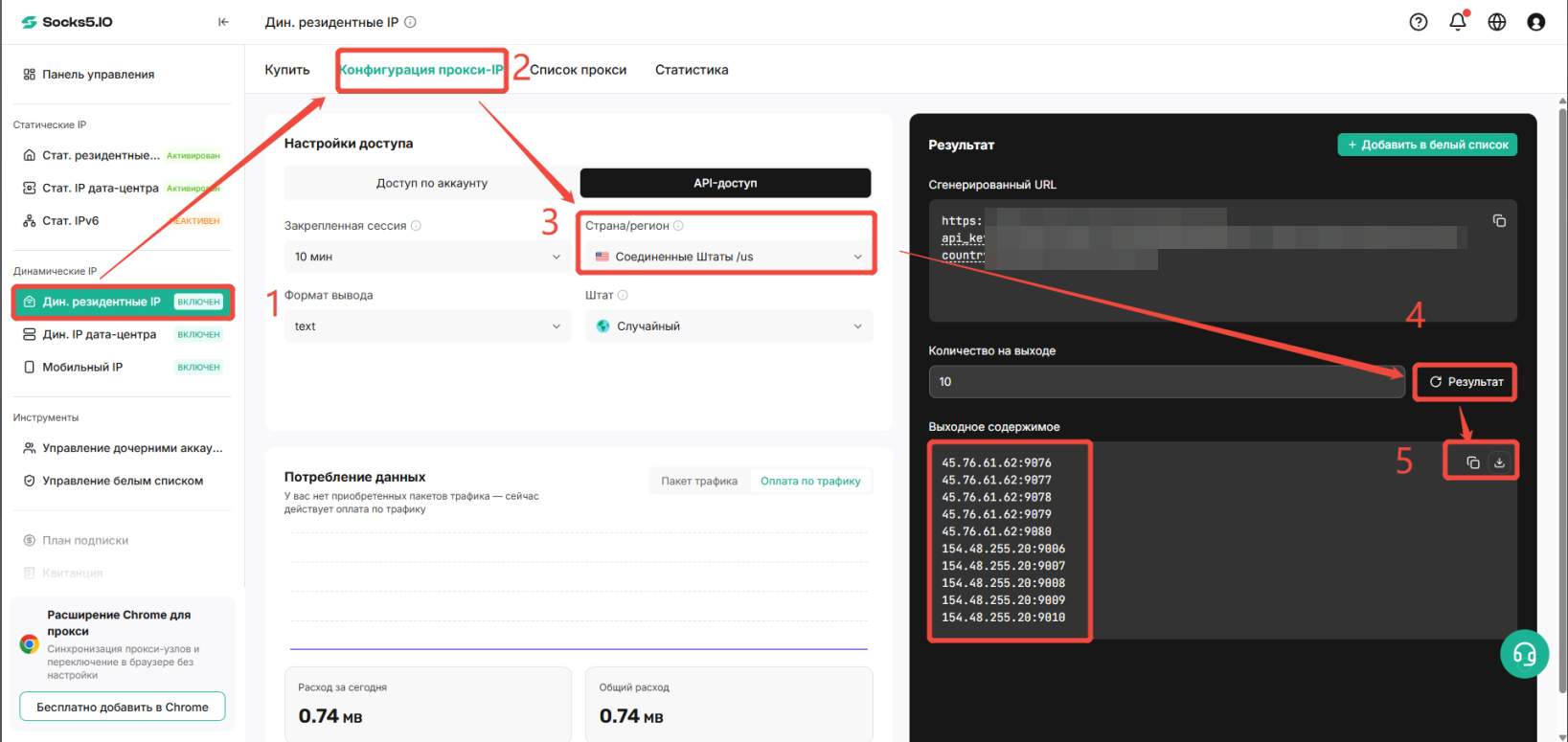Copy the output proxy list

point(1473,463)

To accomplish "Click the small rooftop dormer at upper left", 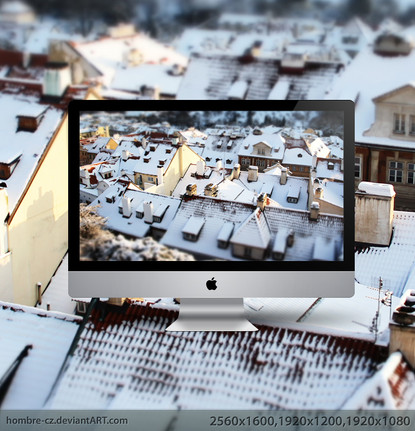I will pos(31,119).
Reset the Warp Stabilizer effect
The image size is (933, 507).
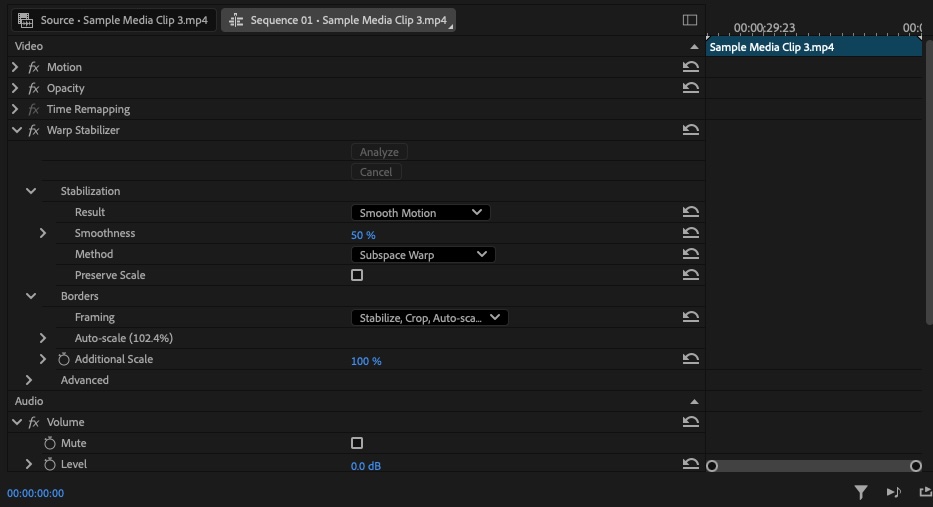click(x=690, y=130)
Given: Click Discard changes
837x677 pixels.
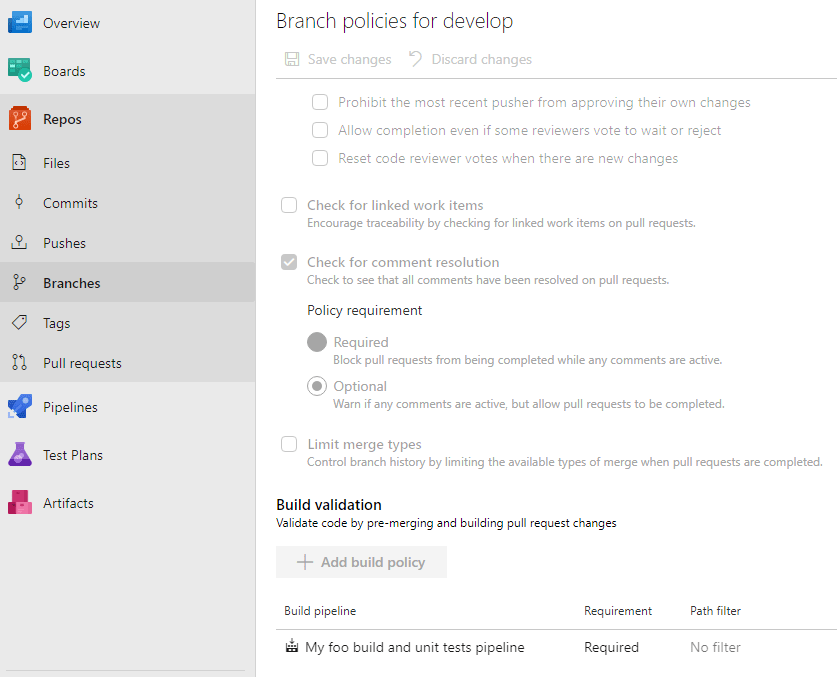Looking at the screenshot, I should pos(469,59).
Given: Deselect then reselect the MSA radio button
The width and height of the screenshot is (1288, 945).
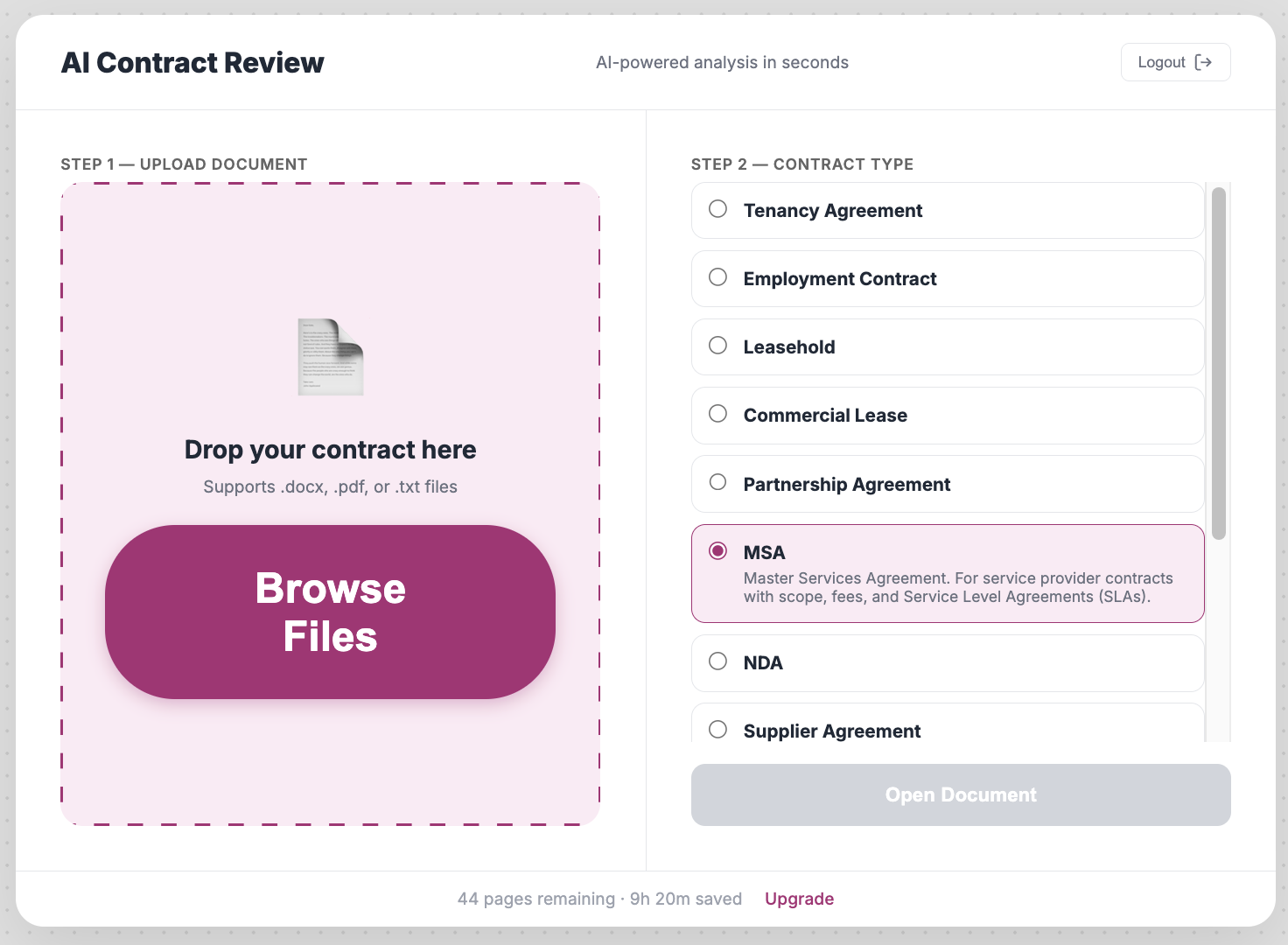Looking at the screenshot, I should (718, 551).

» Your task: Write out the material word for word, starting at the line with "Given: Deselect then" and running through the last line. Leave out the pictures.

» The answer:
Given: Deselect then reselect the MSA radio button
The width and height of the screenshot is (1288, 945).
Looking at the screenshot, I should (718, 551).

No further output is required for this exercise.